Included in the effort were more than $245 million seized by the government during enforcement along with civil settlements with 106 defendants totaling $34.3 million.
“This record-setting Health Care Fraud Takedown delivers justice to criminal actors who prey upon our most vulnerable citizens and steal from hardworking American taxpayers,” Attorney General Pamela Bondi said a release. “Make no mistake—this administration will not tolerate criminals who line their pockets with taxpayer dollars while endangering the health and safety of our communities.”
Further, the Centers for Medicare & Medicaid Services (CMS) said the enforcement effort prevented the payout of more than $4 billion of false and fraudulent claims, with 205 associated providers having their billing privileges pulled in recent months.
The Department of Health and Human Services Office of Inspector General (HHS-OIG), as well as the Drug Enforcement Administration, the FBI and other federal and state law enforcement, collaborated with the DOJ’s Health Care Fraud Unit.
“The scale of today’s Takedown is unprecedented, and so is the harm we’re confronting. Individuals who attempt to steal from the federal health care system and put vulnerable patients at risk will be held accountable,” acting Inspector General Juliet T. Hodgkins of the HHS-OIG said in a release. “Our agents at HHS-OIG work relentlessly to detect, investigate, and dismantle these fraud schemes. We are proud to stand with our law enforcement partners in protecting taxpayer dollars and safeguarding patient care.”
Much of the announcement highlighted charges against 29 individuals alleged to be participating in transnational criminal organizations, who law enforcement said submitted more than $12 billion in fraudulent claims.
Chief among these was an investigation dubbed “Operation Gold Rush,” which tallied the DOJ’s largest loss amount ever charged. It involved “a network of foreign straw owners, including individuals sent into the United States from abroad, who, acting at the direction of others using encrypted messaging and assumed identities from overseas, strategically bought dozens of medical supply companies located across the United States,” the DOJ said.
Those individuals allegedly submitted more than $10 billion in fraudulent claims to Medicare. Of the 12 who have been arrested, four were apprehended in Estonia in cooperation with Estonian law enforcement and seven were arrested at U.S. airports or at the U.S.-Mexico border when trying to escape the country, according to the release.
Operation Gold Rush did result in about $900 million of payments from Medicare supplemental insurers and $41 million of Medicare payments, though the HHS did cut off $4.4 billion of scheduled Medicare payments that are being returned to the Medicare trust fund.

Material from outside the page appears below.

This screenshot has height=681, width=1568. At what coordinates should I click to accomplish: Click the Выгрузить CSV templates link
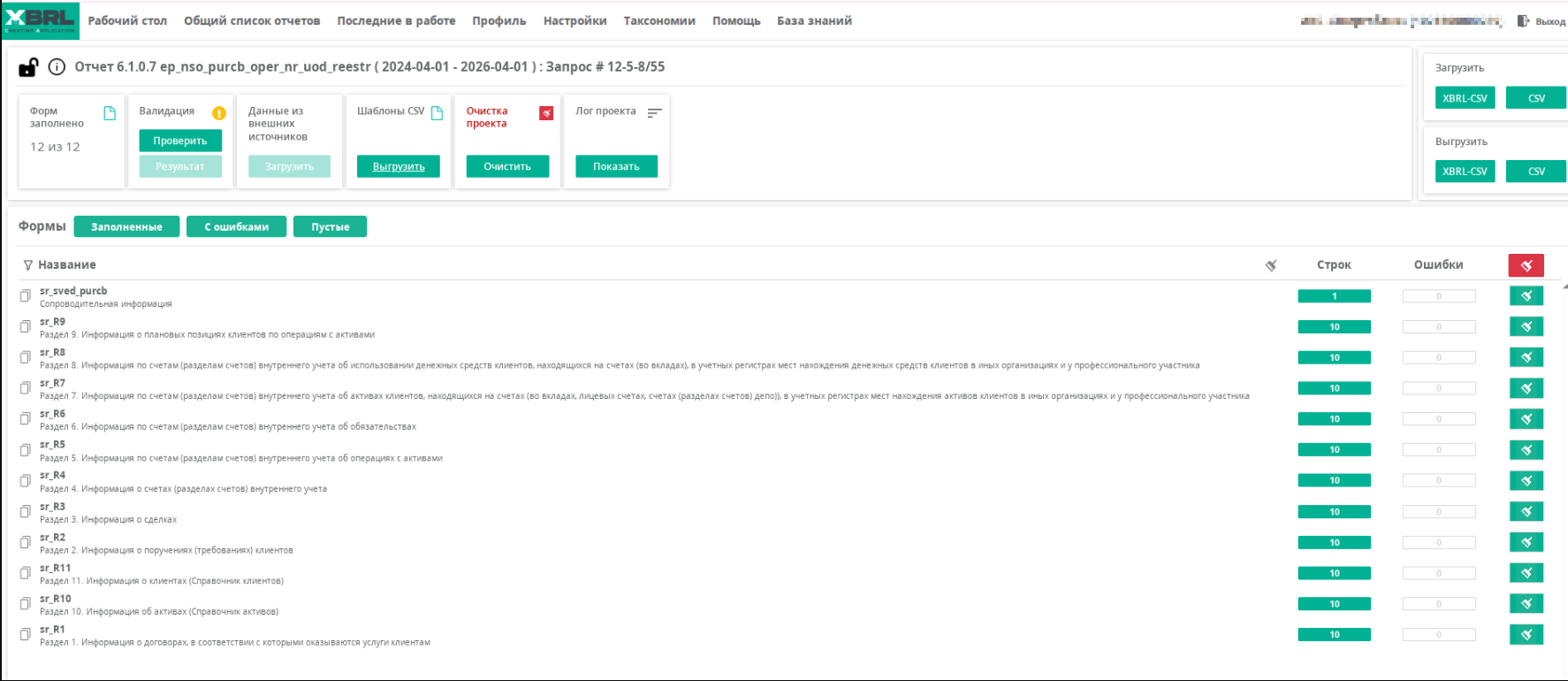point(399,166)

The DOJ’s release also highlighted charges against seven defendants connected to $1.1 billion of fraudulent claims for amniotic wound allografts, 74 defendants tied to alleged diversion of over 15 million prescription opioid and controlled substance pills, and 49 defendants said to be connected to almost $1.2 billion of false claims from telemedicine and genetic testing fraud schemes.
"Every dollar we prevent from going to fraudsters is a dollar that stays in the system to serve legitimate beneficiaries,” CMS Administrator Mehmet Oz, M.D., said in the announcement. “Through advanced data analytics, real-time monitoring, and swift administrative action, CMS is leading the fight to protect Medicare, Medicaid, and the trust Americans place in these vital programs.”
The DOJ’s Health Care Fraud Strike Force was formed in 2007 and, prior to Monday’s announcement, had collectively charged more than 5,400 defendants who’d collectively billed plans more than $27 billion. The unit created a Data Analytics Team in 2018 to better target complex schemes.
In Monday’s announcement, the DOJ said that team would be coordinating with others in the Criminal Division, HHS-OIG, the FBI and more agencies to create a Health Care Fraud Data Fusion Center that will “leverage cloud computing, artificial intelligence and advanced analytics to identify emerging healthcare fraud schemes.” The effort falls in line with an executive order from March aiming to increase operational efficiency by breaking down data silos and reducing duplicative data teams, the DOJ said.